Despite ignoring the logical order of events of the first two chapters, the interpretation suggested in the article only makes Daniel about 5 years younger by the time of Darius than otherwise conjected, and does not significantly deal with the issue of Daniel's advanced age by that time.
Something doesn't add up
As if it had already provided some "proof", the article next claims that it has more proof.
The article contends that Daniel's first meeting with Nebuchadnezzar was 3 years after training, and that events of chapter 2 had to have come later. However, such a view does not agree with the bible. If the events of Daniel 1:20 truly predated chapter 2, Nebuchadnezzar would already have known that Daniel was "ten times better" than all of the other wise men, so by the time of the events of Daniel 2:2, Daniel would have been the foremost person that Nebuchadnezzar would have called to interpret his dream. However the account in chapter 2 does not suggest that Nebuchadnezzar even knew Daniel at all at the time.
The article insists that Daniel had to have finished the 3 years of training before meeting Nebuchadnezzar for the first time, however Daniel chapter 1 states that it is not only Daniel who was brought in at the end of the training, but all those who were sent for training (Daniel 1:3-5). Verses 18-19 say nothing to suggest that Nebuchadnezzar was not already familiar with Daniel, Shadrach, Meshach or Abednego, nor that they did not have official positions by then; it is only stated that none of the others were found to be as wise as them, and that Nebuchadnezzar further learned that Daniel was not only better, but ten times better than the other wise men.
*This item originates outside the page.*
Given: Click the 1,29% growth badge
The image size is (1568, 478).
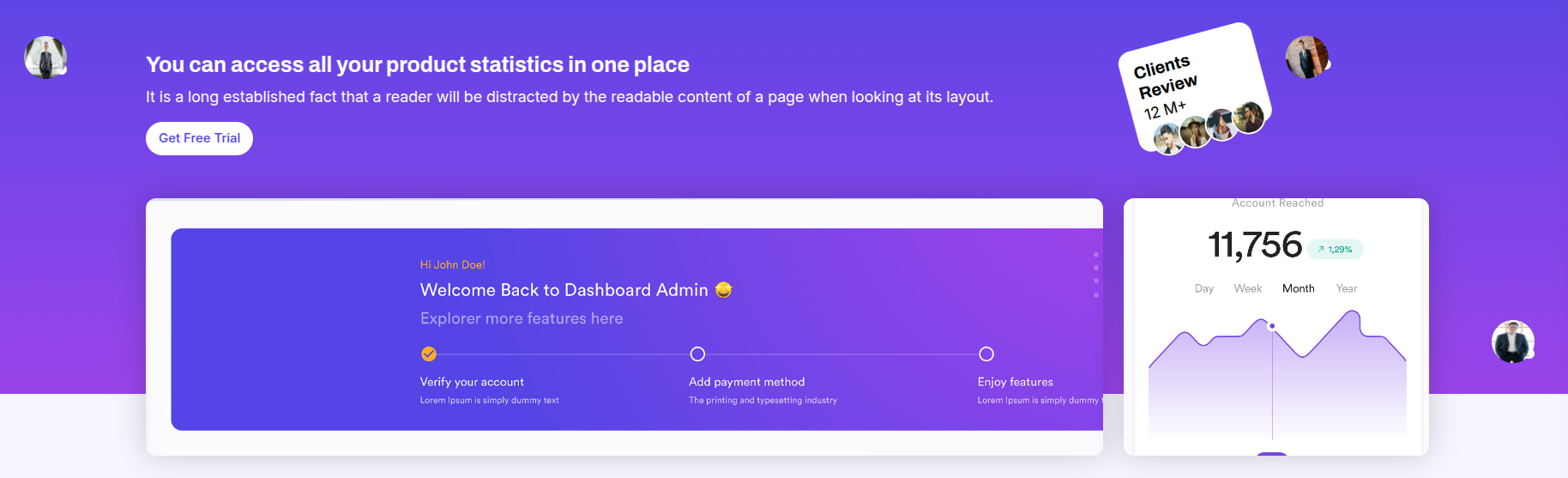Looking at the screenshot, I should coord(1336,249).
The article claims that the bible narrative does not allow for Daniel chapter 2 to be discussing the first time that he became known to Nebuchadnezzar. (Of course the exact opposite is true, as it is clear from the account that Nebuchadnezzar did not yet know Daniel at all before he interpreted the dream, let alone that he was "ten times wiser" than all the other wise men.)
The article then misdirects the focus of Daniel 1:18-20, by ignoring the fact that it was not just Daniel, but "them", that is 'all of the trainees', of whom none were found to be like Daniel and his three companions. Notably, verse 19 indicates that those 4 continued to stand before the king, suggesting that they were already serving there in some capacity.
The article again restates its flawed conclusions. It is claimed that it is "abundantly clear" that references to Nebuchadnezzar's 'kingship' were relative to the Jews. Specifically, it is meaningless to suggest that Babylon's 70 years of domination of the surrounding nations began when (and because) Jerusalem was captured, as those nations were not viewed as subject to Jerusalem's king prior to Babylonian rule.
It states that Daniel completed his 3 years of training before seeing the king, whereas any number of individuals may have met the king during the training, but all of the trainees were brought in at the end of the 3 years. Most significantly, Daniel wasn't known to Nebuchadnezzar at the beginning of chapter 2, he was known to him at the end of chapter 2, and the end of chapter 1 does not indicate that he was unknown to Nebuchadnezzar prior to the end of the training period.